Looking for a model of integrity? Consider E.J. McMahon.
He’s a former reporter and government official who now serves as the lead fiscal analyst at the Manhattan Institute. Reporters frequently consult E.J. when they are trying to make sense of the complicated details of state budgeting.
He has a way of making the complex seem pretty simple, like he did yesterday. EJ called out the Cuomo administration for its failure to adhere to one of the disclosure requirements of the state budget process.
The administration has refused to provide a mid-year budget report, citing turmoil in the world economy.
EJ stood up to say that turmoil in the world economy was nothing new and that the governor was using it as an excuse not to make required disclosures.
What will probably happen next is that the administration will take shots at EJ. Maybe Blasto will call him a partisan.
While EJ has an ideological mooring, he’s not a partisan.

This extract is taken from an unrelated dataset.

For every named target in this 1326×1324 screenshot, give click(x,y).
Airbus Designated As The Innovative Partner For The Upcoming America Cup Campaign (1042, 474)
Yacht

He is neither cheerleader nor cynic. When Cuomo does something good in his view, he praises him. When he does something bad, he isn’t afraid to offer constructive criticism.
(I like to think that I follow a similar code. I actually want to see the administration succeed, but it doesn’t mean I won’t disagree at times.)
EJ’s example also underscores the degree to which the good government groups have totally abandoned their charge. In this regard, they are supposed to hold the administration to account to the highest standards of openness and accountability. Instead, led by Russ Haven, Susan Lerner and Dick Dadey, they now offer excuses for the secrecy of this administration.